- **WORK REQUEST**
Nothing but the lines from the one with "Viewport: 492px width, 402px" through the end of the data should be set down, each exactly as written, and no picture should be included.
···
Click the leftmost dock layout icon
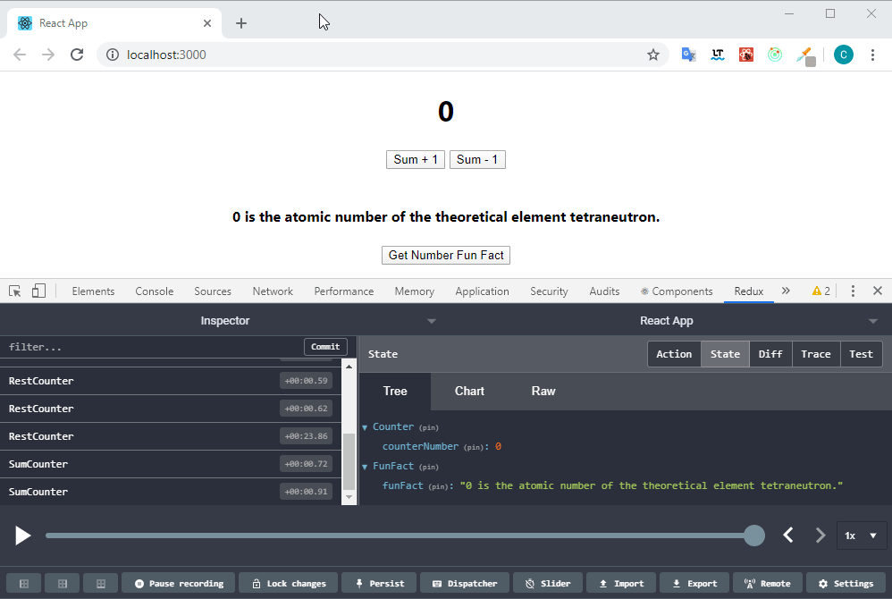The width and height of the screenshot is (892, 599). [x=22, y=583]
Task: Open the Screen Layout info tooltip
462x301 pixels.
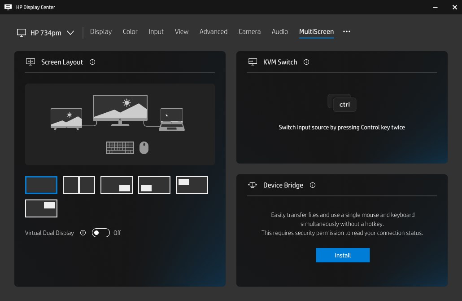Action: click(x=92, y=62)
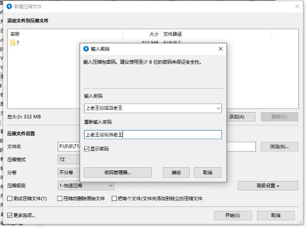This screenshot has width=306, height=227.
Task: Toggle the 更多选项 checkbox
Action: (x=10, y=215)
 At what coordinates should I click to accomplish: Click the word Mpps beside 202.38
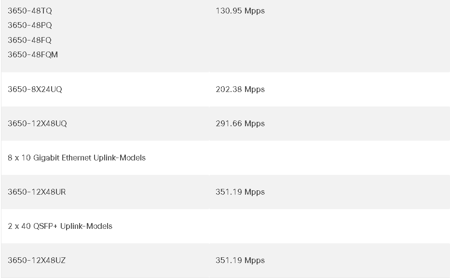pyautogui.click(x=255, y=90)
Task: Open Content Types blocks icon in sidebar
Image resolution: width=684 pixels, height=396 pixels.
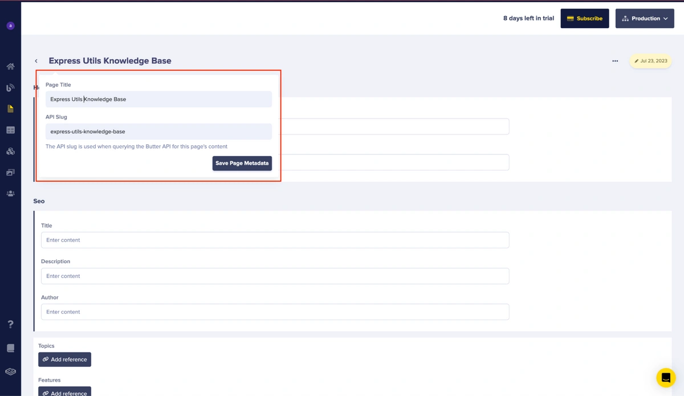Action: (x=10, y=152)
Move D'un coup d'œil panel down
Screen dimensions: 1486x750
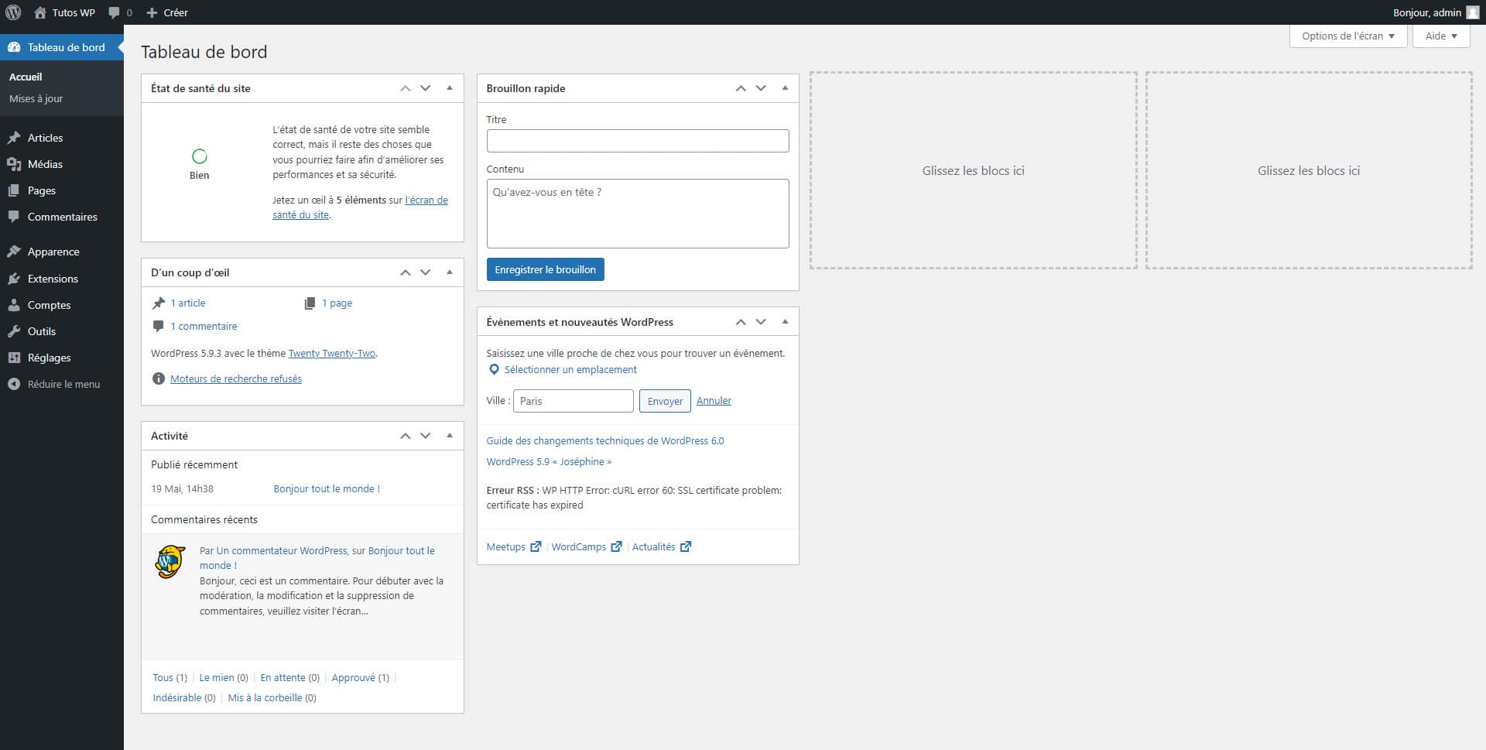[x=425, y=272]
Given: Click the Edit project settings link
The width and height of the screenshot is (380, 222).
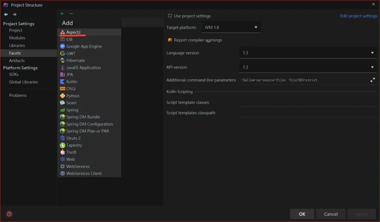Looking at the screenshot, I should pyautogui.click(x=358, y=16).
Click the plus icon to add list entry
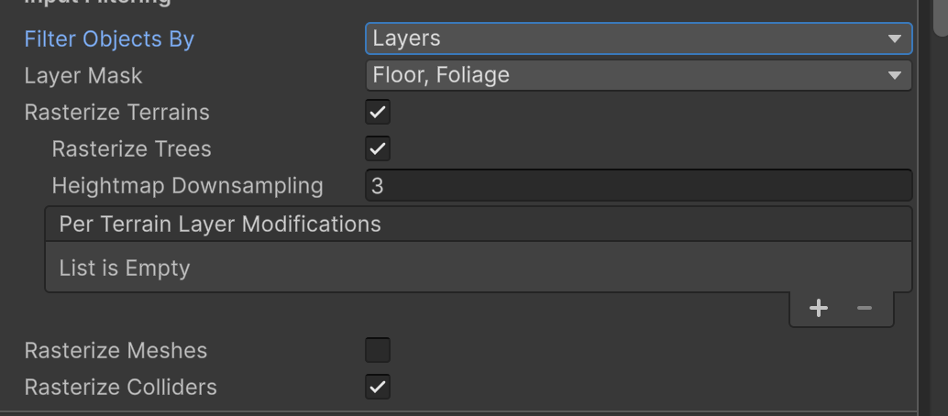Screen dimensions: 948x416 [819, 309]
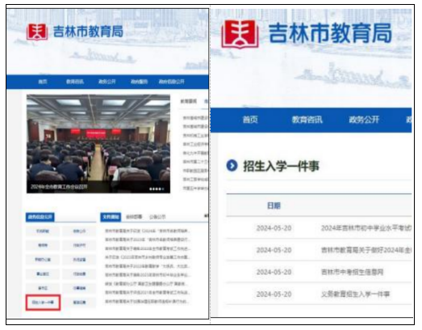Click the large red book logo in enlarged page
This screenshot has height=330, width=422.
240,34
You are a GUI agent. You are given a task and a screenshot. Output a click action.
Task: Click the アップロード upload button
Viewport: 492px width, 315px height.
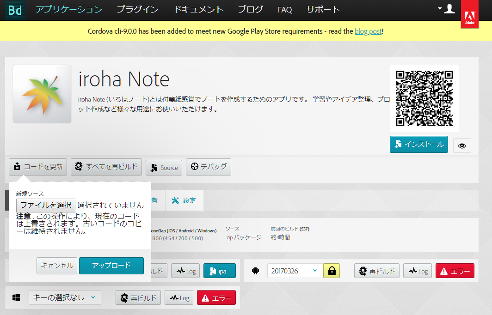click(x=111, y=266)
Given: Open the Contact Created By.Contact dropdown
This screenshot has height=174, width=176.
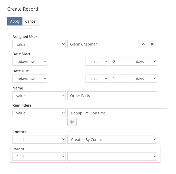Looking at the screenshot, I should click(112, 139).
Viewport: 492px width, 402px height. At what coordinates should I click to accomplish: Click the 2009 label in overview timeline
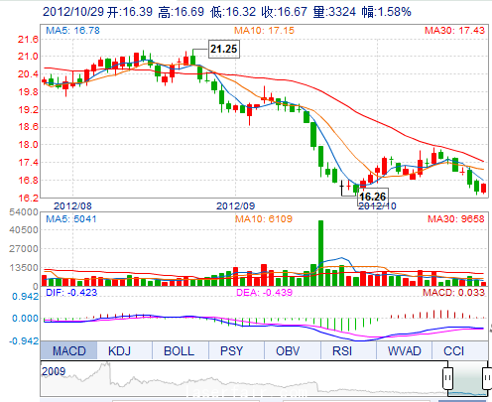(x=54, y=371)
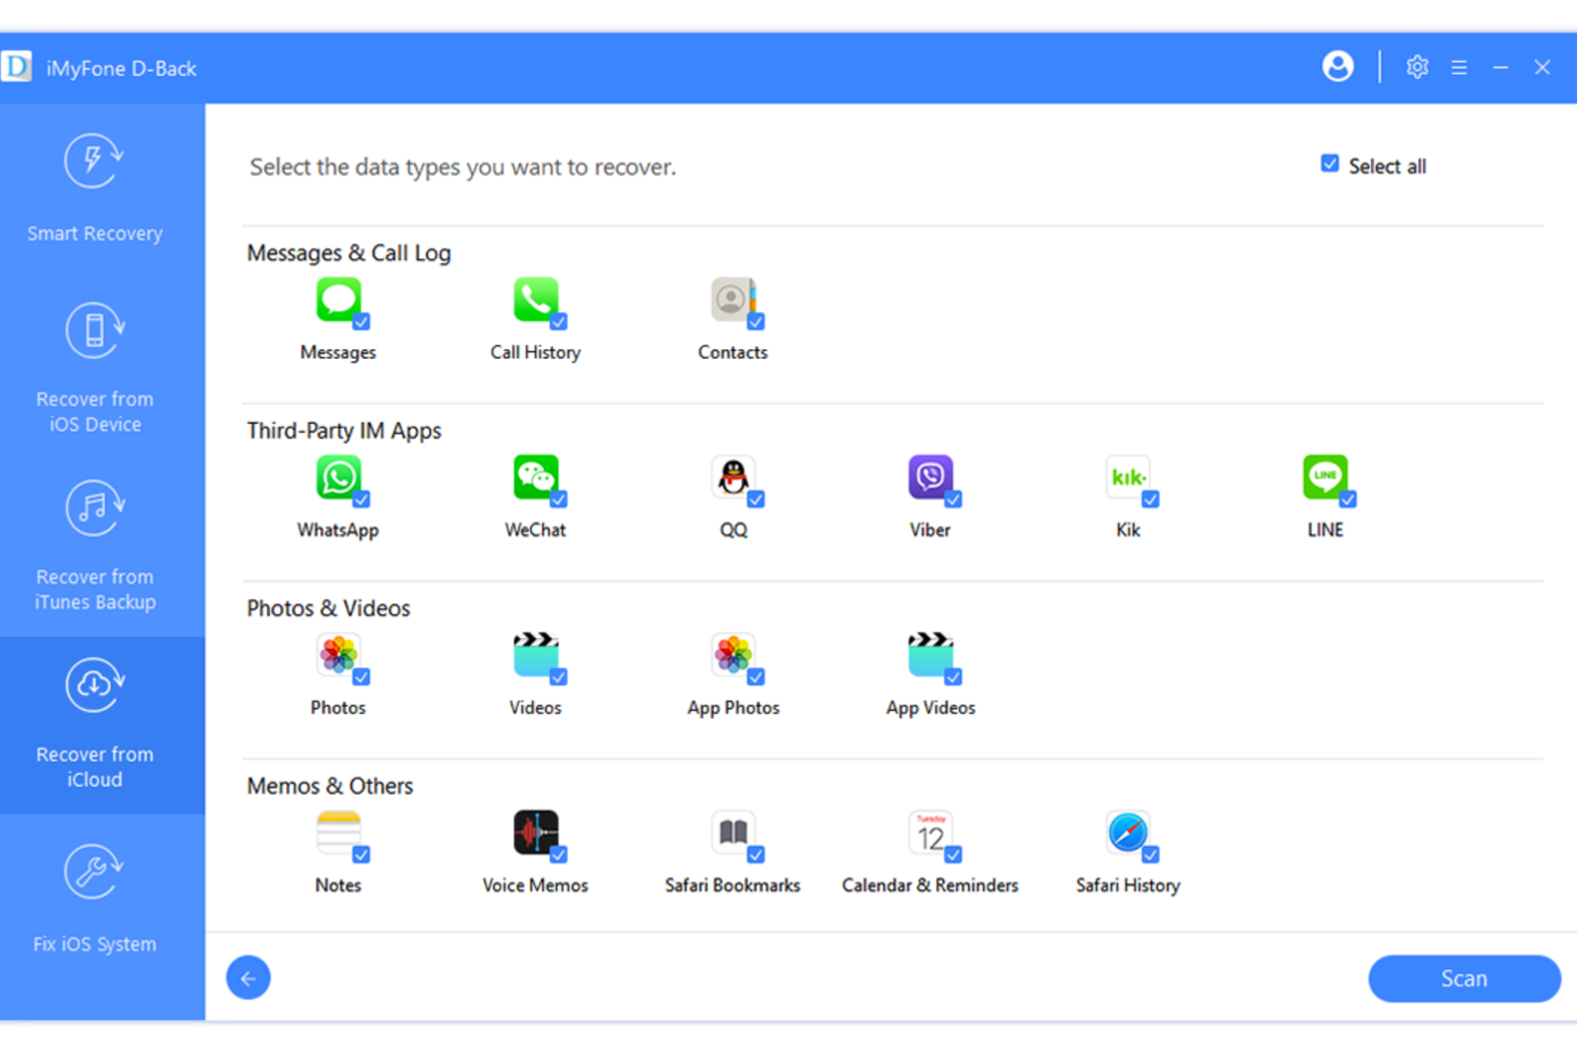This screenshot has width=1577, height=1052.
Task: Toggle the Messages checkbox badge
Action: [362, 321]
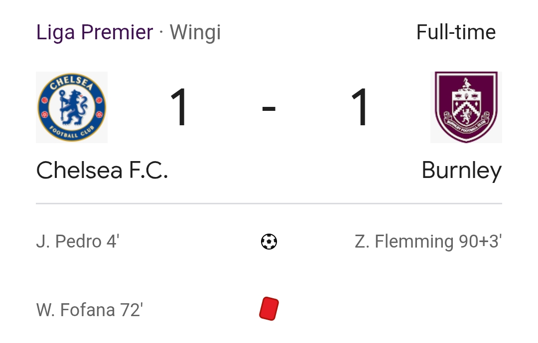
···
- **SOLVED EXERCISE**
Viewport: 492px width, 402px height. At what coordinates should I click to accomplish: Click the 2009 label in overview timeline
(x=54, y=371)
This screenshot has width=1577, height=1052.
Task: Toggle the Messages checkbox badge
Action: [362, 321]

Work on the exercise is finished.